* **Исходный текст**
+-------+

Да, Соничка, и ты от рождения — Птица. Мы все… Но не все готовы понять, что тесную клетку, в которой приходится «биться» и невозможно вполне расправить духовные крылья, создаём мы сами: для себя и друг для друга. Твои с детьми «вылеты» на весенней барской колеснице — мимо народа — «на лоно природы», на прогулки и пикники, равно и на концерты, в театры и на выставки, не более чем иллюзия свободного полёта, обманка жизни, богатой культурными событиями, но всё так же скудной духом. Заразительная «ннфлуенца», которой переболела, со значительным процентом москвичей, и твоя семья зимой 1891-92 гг. – не более, чем “звоночек”, ваш memento mori: напоминание для вас о бессмысленности и гибельности такого мнимобытия. И, напротив, тяжёлое, как пахота в ярме, повседневное служение твоего мужа в голодной, заразной дизентерией, холерой и тифом Бегичевке — это затруднённый, но всё же полноценный, с отдачей всех сил, настоящий полёт Птицы Небесной.

+-------+

* **Представленные данные**
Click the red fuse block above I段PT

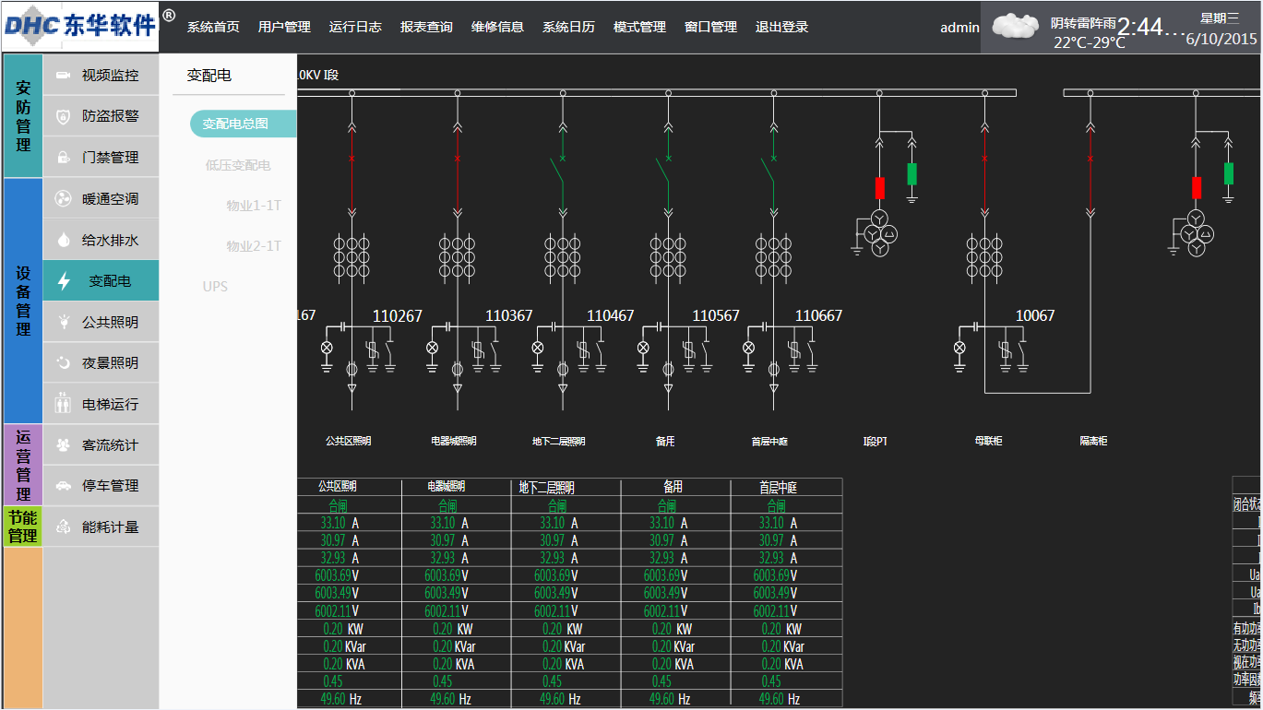[x=879, y=188]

+-------+

* **Ваши задания**
1. Ответьте по исходному тексту о Соничке:
(а) Куда, помимо прогулок и пикников, совершались «вылеты» Сонички с детьми?
(б) Кто, согласно тексту, создаёт тесную клетку, не дающую расправить духовные крылья?
(в) Где проходило повседневное служение мужа Сонички?
2. Продолжите исходный текст о Соничке с того места, где он заканчивается.

* **Ожидаемые ответы**
1.
(а) На концерты, в театры и на выставки.
(б) Мы сами, для себя и друг для друга.
(в) В Бегичевке.

2.
  И он не закончится с окончанием бегичевской эпопеи. Компромисс с мирскими ложью и злом ради творения добра, ради служения Истине и Богу — закончится для Толстого лишь с самой жизнью в известном нам мире.

 

КОНЕЦ ВСТУПИТЕЛЬНОГО ОЧЕРКА

_________________

 

    

И так, 12 апреля Лев Николаевич с неизменной помощницей своей, дочерью Машей, возвращается в Бегичевку — с пониманием совершаемого долга служения, но, конечно, без охоты и радости: само по себе «распределение блевотины, которой тошнит богачей», то есть помощь посредством денег, всё больше и больше тяготило Толстого. В этом его могла понять и Софья Андреевна, жертвовавшая для общего дела «высшей радостью жить с мужем и дочерями» (МЖ – 2. С. 277). В мемуарах «Моя жизнь» она цитирует строки из Дневника мужа, запись 3 апреля 1892 г.:

«На душе — зла мало, любви к людям больше. Главное — чувствую радостный переворот — жизни своей личной не почти, а совсем нет. […] От всей души говорю: да будет не моя, но Твоя [воля], и не то, что я, а что Ты хочешь, и не так, как [я], а так, как Ты хочешь.

[…] Я один, а людей так ужасно, бесконечно много, так разнообразны все эти люди, так невозможно мне узнать всех их — всех этих индейцев, малайцев, японцев, даже тех людей, которые со мной всегда — моих детей, жену... Среди всех этих людей я один, совсем одинок и один. И сознание этого одиночества и потребности общения со всеми людьми и невозможности этого общения достаточно для того, чтобы сойти с ума. Одно спасение — сознание внутреннего, через Бога, общения со всеми ими. Когда найдёшь это общение, перестаёт тревожить потребность внешнего общения» (52, 64 - 65).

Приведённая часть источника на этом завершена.